> [CHALLENGE A]
From the listing below, pull out the lines that begin at the line containing "The height and width of the screenshot is (778, 1914)." and end after the line containing "pos(34,161)", reproducing them verbatim.

Libya could be interesting if Qadafi buys the farm.

Then if and when Iran gets the bomb, I'd say hold onto your hat if you give a dang about UAE, Qatar, or Bahrain. Maybe Turkmenistan too.


In my opinion, this is Peak Oil Chess. It takes energy to change your energy infrastructure. Whoever can squeese the most oil out of the spiggot when that well goes dry is going to manufacturing and selling the stuff everybody else needs to get off of oil, and they'll be sitting pretty for the next 50 years.



posted on Aug, 4 2005 @ 01:18 PM
link   
How many revolutions in how many banana republics over the last half century have claimed exactly this?

Didn't Castro promise his people in the beginning that they'd be allowed a voice in the government?

In with the new Boss, same as the old Boss.

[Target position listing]
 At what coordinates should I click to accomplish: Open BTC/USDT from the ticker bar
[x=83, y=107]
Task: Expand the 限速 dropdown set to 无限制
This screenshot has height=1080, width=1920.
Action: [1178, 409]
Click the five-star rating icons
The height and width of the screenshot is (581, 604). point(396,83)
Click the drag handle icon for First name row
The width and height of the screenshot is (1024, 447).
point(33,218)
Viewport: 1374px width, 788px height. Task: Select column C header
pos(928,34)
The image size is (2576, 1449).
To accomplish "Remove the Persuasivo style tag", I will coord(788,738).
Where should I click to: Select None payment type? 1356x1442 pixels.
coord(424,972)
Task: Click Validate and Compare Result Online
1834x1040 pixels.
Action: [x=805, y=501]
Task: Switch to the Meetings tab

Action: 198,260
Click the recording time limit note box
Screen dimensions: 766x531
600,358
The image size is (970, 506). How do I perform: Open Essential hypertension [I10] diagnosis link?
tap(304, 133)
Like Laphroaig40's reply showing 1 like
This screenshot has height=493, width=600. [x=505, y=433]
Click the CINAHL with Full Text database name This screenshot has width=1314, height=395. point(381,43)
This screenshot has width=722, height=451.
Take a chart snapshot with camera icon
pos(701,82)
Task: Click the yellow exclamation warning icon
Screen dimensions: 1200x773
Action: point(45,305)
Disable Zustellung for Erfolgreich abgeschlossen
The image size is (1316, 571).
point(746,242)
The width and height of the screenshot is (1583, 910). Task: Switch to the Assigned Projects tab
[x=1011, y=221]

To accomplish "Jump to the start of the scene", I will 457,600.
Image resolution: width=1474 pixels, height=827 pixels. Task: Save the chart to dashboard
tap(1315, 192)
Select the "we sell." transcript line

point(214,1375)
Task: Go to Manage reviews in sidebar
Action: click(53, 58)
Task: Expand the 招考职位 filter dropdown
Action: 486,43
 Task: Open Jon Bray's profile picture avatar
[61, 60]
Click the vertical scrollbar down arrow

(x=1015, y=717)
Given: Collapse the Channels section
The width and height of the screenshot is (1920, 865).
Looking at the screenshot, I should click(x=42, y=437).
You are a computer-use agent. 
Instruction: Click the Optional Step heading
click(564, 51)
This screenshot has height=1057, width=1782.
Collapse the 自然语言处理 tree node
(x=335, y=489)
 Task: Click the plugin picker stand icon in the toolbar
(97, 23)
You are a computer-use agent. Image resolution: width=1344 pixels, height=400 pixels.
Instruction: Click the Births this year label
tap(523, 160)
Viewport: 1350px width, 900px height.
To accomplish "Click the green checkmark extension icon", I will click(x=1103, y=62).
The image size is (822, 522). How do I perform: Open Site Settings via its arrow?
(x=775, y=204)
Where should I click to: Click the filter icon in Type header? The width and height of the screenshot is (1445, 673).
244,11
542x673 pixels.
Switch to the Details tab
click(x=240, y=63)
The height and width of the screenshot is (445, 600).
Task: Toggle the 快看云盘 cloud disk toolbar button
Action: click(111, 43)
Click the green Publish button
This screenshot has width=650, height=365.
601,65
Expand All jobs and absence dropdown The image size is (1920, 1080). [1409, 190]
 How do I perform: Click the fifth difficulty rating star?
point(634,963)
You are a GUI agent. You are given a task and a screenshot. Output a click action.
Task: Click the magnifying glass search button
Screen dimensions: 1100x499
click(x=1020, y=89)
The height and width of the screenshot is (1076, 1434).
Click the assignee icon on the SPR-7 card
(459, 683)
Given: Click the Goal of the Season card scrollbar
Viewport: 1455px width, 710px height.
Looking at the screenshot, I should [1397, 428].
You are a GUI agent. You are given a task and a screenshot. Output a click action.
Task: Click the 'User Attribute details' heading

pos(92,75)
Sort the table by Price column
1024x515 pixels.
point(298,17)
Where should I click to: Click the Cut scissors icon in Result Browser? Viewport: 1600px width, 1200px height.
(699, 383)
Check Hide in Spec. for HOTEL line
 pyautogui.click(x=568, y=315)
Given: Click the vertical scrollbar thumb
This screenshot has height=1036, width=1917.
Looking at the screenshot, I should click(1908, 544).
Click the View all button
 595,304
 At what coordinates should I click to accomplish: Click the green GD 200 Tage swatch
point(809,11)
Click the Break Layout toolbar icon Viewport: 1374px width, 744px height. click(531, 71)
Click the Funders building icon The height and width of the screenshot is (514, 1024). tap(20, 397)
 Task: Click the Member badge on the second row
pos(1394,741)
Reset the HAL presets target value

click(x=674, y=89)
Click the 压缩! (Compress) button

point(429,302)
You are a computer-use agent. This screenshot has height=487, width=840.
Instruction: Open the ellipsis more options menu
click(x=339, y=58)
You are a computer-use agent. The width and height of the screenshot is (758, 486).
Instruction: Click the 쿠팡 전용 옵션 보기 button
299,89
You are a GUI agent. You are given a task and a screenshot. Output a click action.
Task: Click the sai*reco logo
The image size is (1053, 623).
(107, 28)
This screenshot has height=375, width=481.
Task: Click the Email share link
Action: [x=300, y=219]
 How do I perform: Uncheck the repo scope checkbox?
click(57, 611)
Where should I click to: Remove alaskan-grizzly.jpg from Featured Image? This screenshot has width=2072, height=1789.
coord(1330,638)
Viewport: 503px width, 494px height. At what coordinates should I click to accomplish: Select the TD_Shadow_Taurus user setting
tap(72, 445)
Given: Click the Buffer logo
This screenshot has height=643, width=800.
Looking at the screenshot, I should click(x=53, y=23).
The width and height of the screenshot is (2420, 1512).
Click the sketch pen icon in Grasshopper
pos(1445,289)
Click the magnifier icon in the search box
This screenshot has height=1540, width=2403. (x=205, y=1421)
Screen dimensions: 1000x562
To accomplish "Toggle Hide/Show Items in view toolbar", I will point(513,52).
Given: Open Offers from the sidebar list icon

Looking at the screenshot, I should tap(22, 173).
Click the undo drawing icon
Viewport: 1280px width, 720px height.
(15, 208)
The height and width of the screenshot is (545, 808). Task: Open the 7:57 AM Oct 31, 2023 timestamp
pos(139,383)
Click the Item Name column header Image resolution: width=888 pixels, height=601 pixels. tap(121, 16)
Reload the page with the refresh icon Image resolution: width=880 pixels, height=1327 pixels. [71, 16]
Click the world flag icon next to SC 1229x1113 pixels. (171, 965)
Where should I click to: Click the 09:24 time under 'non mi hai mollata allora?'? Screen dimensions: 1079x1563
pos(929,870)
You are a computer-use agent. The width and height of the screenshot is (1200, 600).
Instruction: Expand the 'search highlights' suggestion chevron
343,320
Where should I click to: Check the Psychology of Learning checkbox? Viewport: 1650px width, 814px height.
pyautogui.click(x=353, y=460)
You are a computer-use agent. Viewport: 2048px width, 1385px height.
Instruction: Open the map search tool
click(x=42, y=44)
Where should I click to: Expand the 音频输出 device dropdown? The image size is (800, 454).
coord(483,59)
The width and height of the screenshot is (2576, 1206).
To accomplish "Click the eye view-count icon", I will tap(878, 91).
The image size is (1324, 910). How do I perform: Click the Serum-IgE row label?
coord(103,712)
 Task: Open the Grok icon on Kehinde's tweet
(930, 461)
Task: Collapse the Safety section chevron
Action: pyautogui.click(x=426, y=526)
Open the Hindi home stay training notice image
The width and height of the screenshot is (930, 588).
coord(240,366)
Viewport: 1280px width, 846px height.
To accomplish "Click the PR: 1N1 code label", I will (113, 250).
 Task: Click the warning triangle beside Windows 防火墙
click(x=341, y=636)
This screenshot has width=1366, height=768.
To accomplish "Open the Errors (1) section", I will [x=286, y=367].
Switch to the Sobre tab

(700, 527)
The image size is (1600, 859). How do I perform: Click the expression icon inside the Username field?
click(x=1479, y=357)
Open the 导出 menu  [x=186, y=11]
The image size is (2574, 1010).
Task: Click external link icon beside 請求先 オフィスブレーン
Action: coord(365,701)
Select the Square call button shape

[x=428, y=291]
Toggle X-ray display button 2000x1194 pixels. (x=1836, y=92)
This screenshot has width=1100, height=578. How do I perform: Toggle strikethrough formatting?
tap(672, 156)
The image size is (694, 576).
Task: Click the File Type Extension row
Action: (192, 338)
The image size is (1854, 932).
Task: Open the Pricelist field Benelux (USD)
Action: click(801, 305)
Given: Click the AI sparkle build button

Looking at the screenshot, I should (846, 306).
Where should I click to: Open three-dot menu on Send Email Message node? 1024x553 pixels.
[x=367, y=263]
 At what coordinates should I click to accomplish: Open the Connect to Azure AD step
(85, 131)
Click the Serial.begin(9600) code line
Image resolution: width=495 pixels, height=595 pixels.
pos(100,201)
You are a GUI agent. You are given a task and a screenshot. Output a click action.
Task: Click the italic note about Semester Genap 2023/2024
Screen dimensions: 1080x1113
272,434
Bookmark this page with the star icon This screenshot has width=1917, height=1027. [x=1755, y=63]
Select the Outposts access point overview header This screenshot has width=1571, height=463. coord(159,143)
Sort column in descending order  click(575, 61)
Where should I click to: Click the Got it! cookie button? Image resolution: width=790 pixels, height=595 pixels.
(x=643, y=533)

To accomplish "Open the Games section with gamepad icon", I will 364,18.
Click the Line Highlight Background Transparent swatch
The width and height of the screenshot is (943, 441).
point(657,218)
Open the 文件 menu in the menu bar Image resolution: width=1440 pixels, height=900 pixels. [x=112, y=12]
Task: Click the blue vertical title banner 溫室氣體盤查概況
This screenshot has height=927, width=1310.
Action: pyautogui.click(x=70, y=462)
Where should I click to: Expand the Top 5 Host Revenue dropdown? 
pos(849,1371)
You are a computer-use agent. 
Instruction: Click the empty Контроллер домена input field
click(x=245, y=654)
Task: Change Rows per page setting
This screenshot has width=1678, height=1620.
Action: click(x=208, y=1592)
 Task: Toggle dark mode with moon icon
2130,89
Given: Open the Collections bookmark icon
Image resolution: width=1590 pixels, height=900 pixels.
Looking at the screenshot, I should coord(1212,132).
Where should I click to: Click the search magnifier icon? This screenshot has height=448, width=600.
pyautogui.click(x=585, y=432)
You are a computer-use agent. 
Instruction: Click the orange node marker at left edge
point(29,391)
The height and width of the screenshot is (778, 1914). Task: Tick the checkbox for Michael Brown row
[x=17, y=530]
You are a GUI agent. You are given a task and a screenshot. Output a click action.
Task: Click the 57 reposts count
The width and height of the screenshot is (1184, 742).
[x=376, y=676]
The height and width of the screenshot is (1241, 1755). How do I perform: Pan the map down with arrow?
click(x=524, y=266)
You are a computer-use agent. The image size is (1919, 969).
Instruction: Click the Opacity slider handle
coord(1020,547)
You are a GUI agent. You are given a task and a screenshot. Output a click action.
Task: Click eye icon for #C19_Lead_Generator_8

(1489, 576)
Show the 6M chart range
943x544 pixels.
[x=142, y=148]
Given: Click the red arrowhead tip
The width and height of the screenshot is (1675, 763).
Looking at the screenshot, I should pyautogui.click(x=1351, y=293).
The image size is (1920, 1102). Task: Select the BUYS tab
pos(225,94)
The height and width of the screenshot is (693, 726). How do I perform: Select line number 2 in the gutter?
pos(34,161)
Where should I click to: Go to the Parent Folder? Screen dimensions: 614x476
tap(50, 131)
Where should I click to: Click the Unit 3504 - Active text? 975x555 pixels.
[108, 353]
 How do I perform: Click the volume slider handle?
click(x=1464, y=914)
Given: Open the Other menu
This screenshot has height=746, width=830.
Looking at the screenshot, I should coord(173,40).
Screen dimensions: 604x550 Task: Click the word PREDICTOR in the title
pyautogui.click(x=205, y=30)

> [CHALLENGE B]
In the forum post above, copy verbatim the passage that begins at the words "Then if and" and ends after the words "the old Boss.".

> [FULL SOLUTION A]
The height and width of the screenshot is (778, 1914). Task: Tick the checkbox for Michael Brown row
[x=17, y=530]
You are a GUI agent. You are given a task and a screenshot. Output a click action.
Task: Click the 57 reposts count
The width and height of the screenshot is (1184, 742).
[x=376, y=676]
The height and width of the screenshot is (1241, 1755). How do I perform: Pan the map down with arrow?
click(x=524, y=266)
You are a computer-use agent. The image size is (1919, 969).
Instruction: Click the Opacity slider handle
coord(1020,547)
You are a GUI agent. You are given a task and a screenshot. Output a click action.
Task: Click eye icon for #C19_Lead_Generator_8

(1489, 576)
Show the 6M chart range
943x544 pixels.
[x=142, y=148]
Given: Click the red arrowhead tip
The width and height of the screenshot is (1675, 763).
Looking at the screenshot, I should pyautogui.click(x=1351, y=293).
The image size is (1920, 1102). Task: Select the BUYS tab
pos(225,94)
The height and width of the screenshot is (693, 726). How do I perform: Select line number 2 in the gutter?
pos(34,161)

> [FULL SOLUTION B]
Then if and when Iran gets the bomb, I'd say hold onto your hat if you give a dang about UAE, Qatar, or Bahrain. Maybe Turkmenistan too.


In my opinion, this is Peak Oil Chess. It takes energy to change your energy infrastructure. Whoever can squeese the most oil out of the spiggot when that well goes dry is going to manufacturing and selling the stuff everybody else needs to get off of oil, and they'll be sitting pretty for the next 50 years.



posted on Aug, 4 2005 @ 01:18 PM
link   
How many revolutions in how many banana republics over the last half century have claimed exactly this?

Didn't Castro promise his people in the beginning that they'd be allowed a voice in the government?

In with the new Boss, same as the old Boss.